[REQUIRED TASKS]
a. In the article on pre-emergent herbicide timing, rewrite the paragraph beginning "Growers apply pre-emergent herbicides" as a short bulleted list that keeps its main facts.
b. According to the article on pre-emergent herbicide timing, what happens when pre-emergence herbicides are applied too late?
c. Extend the article on pre-emergent herbicide timing, continuing from its final sentence.

[PASSAGE PROVIDED]
UF/IFAS Scientist: Timing of Pre-Emergent Herbicide Applications is Key

Web AdminWeed Management

By Clint Thompson

Timing is everything for specialty crop growers implementing a pre-emergent herbicide program in their vegetable crops.

Pre-emergent herbicides
Purple nutsedge competing with strawberry on a raised plastic covered bed.
Credit: Nathan S Boyd, UF/IFAS

Ramdas Kanissery, weed scientist and assistant professor at the University of Florida Institute of Food and Agricultural Sciences (UF/IFAS), elaborates on the importance of ensuring the herbicide applications are made on time.

Pre-emergent herbicides
Ramdas Kanissery

“We have some herbicides available that can be used in the row middles. There are a few herbicides we can use under the plastic mulch bed. They do a good job in suppressing pressure,” Kanissery said. “But the timing of the application is the key. In the row middles, we need to apply early. If pre-emergence herbicides are applied too late, the weed germination has already happened and then it’s a waste of money. We have to apply it when the soil is really clean.”

Growers apply pre-emergent herbicides to the soil to prevent germination of weeds from seeds or tubers. The weeds, whether they are an annual or perennial, can create a seed bank in the soil that producers are trying to avoid.

“When the weeds come up, it’s going to produce more seeds. It’s a ticking timebomb. It’s adding more weeds to the soil,” Kanissery said. “We are trying to intervene by introducing a pre-emergence program; prevent their emergence, that’s the key.

[Items from a data source]

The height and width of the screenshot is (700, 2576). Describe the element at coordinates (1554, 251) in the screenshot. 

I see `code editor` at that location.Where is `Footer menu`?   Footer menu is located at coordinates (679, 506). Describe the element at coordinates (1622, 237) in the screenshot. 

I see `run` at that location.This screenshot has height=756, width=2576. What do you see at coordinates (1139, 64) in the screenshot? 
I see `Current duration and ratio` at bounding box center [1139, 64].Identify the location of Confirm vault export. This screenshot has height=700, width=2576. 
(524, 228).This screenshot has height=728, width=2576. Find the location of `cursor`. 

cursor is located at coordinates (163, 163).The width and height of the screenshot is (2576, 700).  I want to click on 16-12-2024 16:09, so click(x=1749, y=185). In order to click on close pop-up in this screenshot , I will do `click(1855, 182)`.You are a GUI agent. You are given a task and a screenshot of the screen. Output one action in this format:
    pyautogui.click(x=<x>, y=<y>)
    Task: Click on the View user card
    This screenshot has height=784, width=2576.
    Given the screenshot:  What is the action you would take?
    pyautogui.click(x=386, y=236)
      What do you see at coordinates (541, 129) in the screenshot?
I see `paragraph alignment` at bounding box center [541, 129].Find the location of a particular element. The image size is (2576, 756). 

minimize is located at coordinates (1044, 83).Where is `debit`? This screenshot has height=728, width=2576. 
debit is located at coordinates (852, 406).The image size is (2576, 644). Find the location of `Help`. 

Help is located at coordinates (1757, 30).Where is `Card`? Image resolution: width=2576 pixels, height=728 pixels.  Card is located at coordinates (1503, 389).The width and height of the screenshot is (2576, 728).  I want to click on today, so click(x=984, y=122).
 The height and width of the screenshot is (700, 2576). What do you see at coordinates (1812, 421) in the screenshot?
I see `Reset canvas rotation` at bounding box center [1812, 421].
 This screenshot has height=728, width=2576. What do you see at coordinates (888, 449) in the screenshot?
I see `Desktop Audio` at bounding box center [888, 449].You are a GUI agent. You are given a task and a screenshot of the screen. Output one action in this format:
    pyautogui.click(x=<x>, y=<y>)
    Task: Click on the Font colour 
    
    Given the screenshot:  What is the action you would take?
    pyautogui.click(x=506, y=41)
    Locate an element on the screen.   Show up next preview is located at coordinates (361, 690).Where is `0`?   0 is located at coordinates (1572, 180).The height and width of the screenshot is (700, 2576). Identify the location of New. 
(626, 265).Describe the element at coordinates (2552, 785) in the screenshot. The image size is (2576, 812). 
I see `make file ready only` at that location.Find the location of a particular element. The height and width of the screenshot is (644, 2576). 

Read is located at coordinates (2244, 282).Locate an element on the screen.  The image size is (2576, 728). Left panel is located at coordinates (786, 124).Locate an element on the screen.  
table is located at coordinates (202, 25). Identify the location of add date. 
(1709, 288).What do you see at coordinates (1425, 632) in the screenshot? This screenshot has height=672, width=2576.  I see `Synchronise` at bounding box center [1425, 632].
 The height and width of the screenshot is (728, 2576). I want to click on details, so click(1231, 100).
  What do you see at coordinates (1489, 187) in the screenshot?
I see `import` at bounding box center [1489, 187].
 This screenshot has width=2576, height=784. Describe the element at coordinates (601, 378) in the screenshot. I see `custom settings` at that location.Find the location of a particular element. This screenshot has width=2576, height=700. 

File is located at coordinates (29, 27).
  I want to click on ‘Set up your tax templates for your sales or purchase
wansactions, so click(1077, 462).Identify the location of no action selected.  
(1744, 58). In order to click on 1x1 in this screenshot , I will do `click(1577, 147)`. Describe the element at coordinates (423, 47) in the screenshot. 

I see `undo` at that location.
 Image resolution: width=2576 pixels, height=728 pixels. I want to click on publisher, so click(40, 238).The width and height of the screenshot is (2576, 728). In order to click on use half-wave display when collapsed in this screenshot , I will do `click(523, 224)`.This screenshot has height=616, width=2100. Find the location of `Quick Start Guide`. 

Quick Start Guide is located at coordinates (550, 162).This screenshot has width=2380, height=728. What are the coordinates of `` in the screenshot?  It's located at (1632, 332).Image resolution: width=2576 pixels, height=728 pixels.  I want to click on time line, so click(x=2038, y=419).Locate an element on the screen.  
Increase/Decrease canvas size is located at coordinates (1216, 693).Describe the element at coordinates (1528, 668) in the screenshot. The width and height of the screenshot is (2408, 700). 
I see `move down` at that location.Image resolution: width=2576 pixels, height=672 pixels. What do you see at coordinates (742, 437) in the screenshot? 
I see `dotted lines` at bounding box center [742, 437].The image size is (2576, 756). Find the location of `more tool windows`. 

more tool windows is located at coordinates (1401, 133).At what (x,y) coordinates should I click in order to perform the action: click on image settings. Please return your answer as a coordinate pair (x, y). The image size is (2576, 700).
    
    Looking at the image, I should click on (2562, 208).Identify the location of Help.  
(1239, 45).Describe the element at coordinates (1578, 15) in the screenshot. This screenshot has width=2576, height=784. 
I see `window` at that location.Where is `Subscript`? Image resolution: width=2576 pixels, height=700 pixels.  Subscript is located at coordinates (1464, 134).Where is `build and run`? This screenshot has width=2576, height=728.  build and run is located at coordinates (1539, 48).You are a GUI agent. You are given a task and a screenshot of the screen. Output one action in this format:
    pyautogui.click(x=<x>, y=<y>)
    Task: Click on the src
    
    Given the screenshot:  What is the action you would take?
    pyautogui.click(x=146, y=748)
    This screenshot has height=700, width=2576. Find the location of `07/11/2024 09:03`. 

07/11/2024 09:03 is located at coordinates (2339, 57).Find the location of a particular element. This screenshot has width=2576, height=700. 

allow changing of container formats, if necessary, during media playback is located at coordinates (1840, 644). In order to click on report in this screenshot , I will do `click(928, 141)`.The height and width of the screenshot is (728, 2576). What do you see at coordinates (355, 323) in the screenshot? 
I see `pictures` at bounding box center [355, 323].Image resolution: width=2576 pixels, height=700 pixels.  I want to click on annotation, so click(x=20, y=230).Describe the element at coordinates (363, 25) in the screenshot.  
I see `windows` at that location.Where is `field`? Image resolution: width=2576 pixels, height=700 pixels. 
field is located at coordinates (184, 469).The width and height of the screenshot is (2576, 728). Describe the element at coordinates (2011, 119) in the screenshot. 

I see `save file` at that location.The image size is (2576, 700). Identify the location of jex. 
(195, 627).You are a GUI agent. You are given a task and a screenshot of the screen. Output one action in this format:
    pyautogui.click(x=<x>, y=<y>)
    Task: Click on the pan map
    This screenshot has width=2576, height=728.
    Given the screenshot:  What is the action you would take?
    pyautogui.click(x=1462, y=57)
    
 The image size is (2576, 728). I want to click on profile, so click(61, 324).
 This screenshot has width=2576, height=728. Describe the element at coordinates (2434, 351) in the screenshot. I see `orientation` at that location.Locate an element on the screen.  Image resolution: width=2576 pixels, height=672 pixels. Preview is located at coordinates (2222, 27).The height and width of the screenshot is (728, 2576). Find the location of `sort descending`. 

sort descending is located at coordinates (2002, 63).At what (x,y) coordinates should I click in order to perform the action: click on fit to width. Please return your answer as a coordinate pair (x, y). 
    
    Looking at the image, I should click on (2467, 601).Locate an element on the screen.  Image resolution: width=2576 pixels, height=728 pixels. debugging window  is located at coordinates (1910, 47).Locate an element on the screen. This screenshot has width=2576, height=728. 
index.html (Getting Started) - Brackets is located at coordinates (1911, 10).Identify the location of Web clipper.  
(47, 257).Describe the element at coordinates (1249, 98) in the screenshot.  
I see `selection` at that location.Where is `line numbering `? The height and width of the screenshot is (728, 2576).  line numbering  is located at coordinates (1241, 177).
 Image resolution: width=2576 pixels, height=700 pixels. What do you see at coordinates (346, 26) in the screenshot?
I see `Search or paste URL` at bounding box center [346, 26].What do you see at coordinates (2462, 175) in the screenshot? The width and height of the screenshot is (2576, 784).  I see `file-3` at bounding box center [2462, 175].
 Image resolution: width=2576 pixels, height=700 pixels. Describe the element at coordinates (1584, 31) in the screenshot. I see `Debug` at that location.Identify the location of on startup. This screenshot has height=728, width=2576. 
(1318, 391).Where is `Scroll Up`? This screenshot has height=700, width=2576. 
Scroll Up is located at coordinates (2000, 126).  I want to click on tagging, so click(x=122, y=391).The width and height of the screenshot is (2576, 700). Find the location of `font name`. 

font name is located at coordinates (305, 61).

[RESPONSES TO THE EXERCISE]
a.
- Growers apply pre-emergent herbicides to the soil.
- The herbicides prevent weeds from germinating from seeds or tubers.
- Annual and perennial weeds alike can build a seed bank in the soil.
- Producers are trying to avoid that seed bank.

b. The weeds have already germinated, so the application is a waste of money.

c.
“Early season application is the key.”

Kanissery works at the UF/IFAS Southwest Research and Education Center where different types of weeds are problematic. The No. 1 weed, though, remains yellow and purple nutsedges.

“Some seasons we see more purple than yellow. Generally, nutsedge is the major pressure we have,” Kanissery said. “In the areas between the rows we deal with grasses, such as goosegrass, purslane, ragweeds, pigweeds, lambsquarters.”

Pre-emergent herbicides can stay in the soil for two to three months, providing adequate protection for vegetable plants trying get established.

“The right time (to apply herbicides) is just after the beds are pulled and you get an easy couple of months of suppression. That’s the time when weeds are going to get a lot of competition. That’s the time that the (plants) need a critical weed-free period,” he added.